Sun Damage - Skin Cancer Prevention

Every year around 50.000 new cases of skin cancer are diagnosed in Spain. For the most part, skin cancer is caused by too much exposure to the sun.


People who have fair skin and freckle or burn in the sun easily face a higher risk of developing skin cancer. But people of all skin colors can develop this disease and should take precautions to protect their skin from the sun's rays.


Most skin cancers are highly curable, but one form – malignant melanoma – is much more serious. The number of people with melanoma has increased by more than 100% since 1973. 

Luckily, skin cancer is one of the easiest cancers to prevent and detect. Use the tips below to prevent skin cancer. And, be sure to map your moles and scan your skin regularly for any unusual spots or growths. See your doctor right away if you notice any unusual changes or growths on your skin.

Choose your sunscreen wisely: Select one that protects you from both UV-A and UV-B rays. UV-B rays cause sunburns, but UV-A rays also increase your risk for skin cancer.


Use an SPF of at least 30: SPF stands for Sun Protection Factor. Keep in mind that protection provided by an SPF does not increase proportionately with the designated SPF number. SPF 30 absorbs about 97% of the sun's burning rays, while SPF 45 absorbs about 98%. No sunscreen or SPF will completely protect you from the sun.


Apply sunscreen liberally: Apply one ounce of sunscreen (about the size of a ping-pong ball) to every part of your body exposed to the sun. Don't forget the ears, feet and behind the neck. Your skin can take up to 30 minutes to absorb sunscreen, so be sure  to apply it about 30 minutes before going outside. 


Remember to reapply sunscreen: Once you're outdoors, reapply sunscreen every two hours, or more often if you're swimming or sweating. Even waterproof sunscreen loses its effectiveness due to humidity, perspiration, swimming and uneven application.


Wear lip balm: Apply lip balm with SPF 30 or higher and reapply it every two hours. 

Wear sunglasses with UV protection: Choose wrap-around sunglasses that absorb at least 99% of UV rays to protect your eyes and the skin around your eyes.


Wear a hat with a wide brim: The wide brim will shield your face, neck, ears and chest from the sun. Wear a hat that is tightly woven so the sun can't peek through. If you don't have a hat, carry a parasol made of a thick, dark-colored fabric.


Wear sun-protective clothing: The sun's rays can still burn you if you're wearing clothes. So wear special sun-protective swimsuits, shirts, shorts and jackets with a ultraviolet protection factor (UPF) as high as 50. If you can't find clothes with UPF, wear tightly woven, dark-colored fabrics.


Wear clothes that cover more of your skin: Leggings, long dresses, tunic tops, scarves and one-piece bathing suits can provide your body extra protection against the sun's UV-A and UV-B rays. 

Seek shade between 10:00 a.m. and 4:00 p.m.: This is when the sun’s ultraviolet rays are typically strongest.If you must be outdoors during this time, regularly seek shade.

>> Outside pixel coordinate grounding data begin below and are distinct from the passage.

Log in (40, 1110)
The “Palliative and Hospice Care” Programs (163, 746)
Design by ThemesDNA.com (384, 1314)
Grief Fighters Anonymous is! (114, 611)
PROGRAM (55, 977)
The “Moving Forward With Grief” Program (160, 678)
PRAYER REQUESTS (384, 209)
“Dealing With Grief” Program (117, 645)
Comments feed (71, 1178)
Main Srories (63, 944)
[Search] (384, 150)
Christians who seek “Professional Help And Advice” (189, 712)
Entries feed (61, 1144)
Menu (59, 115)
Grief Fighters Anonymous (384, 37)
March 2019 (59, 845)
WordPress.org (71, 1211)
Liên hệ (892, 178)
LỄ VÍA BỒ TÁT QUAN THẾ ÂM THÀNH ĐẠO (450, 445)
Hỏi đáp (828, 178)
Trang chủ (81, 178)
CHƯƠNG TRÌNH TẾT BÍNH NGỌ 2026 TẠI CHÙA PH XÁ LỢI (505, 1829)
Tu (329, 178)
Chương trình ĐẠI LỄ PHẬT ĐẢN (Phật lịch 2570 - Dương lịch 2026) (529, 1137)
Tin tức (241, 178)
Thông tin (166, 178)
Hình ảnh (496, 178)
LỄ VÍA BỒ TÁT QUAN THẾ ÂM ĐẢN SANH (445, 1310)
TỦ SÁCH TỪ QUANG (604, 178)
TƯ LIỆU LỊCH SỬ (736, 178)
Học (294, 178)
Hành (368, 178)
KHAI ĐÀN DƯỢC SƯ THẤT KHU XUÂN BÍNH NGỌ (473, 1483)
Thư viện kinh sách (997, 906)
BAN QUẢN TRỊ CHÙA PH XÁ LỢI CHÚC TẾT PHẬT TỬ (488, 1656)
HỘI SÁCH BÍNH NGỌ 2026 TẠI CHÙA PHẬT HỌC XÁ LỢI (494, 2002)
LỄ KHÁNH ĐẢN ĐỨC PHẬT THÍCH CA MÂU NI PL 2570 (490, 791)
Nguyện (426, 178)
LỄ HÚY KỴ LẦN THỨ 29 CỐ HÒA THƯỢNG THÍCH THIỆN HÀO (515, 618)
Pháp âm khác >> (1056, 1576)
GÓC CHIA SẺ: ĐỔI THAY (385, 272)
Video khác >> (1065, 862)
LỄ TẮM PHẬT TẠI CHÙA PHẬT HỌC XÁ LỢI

Make a travel-size sun-safety kit: Create a travel size kit with all the items you need to keep your family sun-safe, including sunscreen with SPF 30 or higher, lip balm with SPF 15 or higher, a hat, long-sleeved shirt, and sunglasses with UV protection. Don’t leave home without it!


Never expose babies to direct sunlight: Shield them with protective clothing when out during the day. Sunscreens should not be applied to infants under six months of age.

Don’t use tanning beds: There's no such thing as a healthy tan. Tanning beds expose you to the same ultraviolet (UV) radiation as the sun and have been linked to the development of skin cancer. People who use tanning beds are significantly more likely to develop melanoma than those who don't. If you insist on darkening your skin, try safe self-tanning products.

Remember, unprotected skin can be damaged in as little as 15 minutes. So be sure to take precautions to protect your skin before you go out in the sun.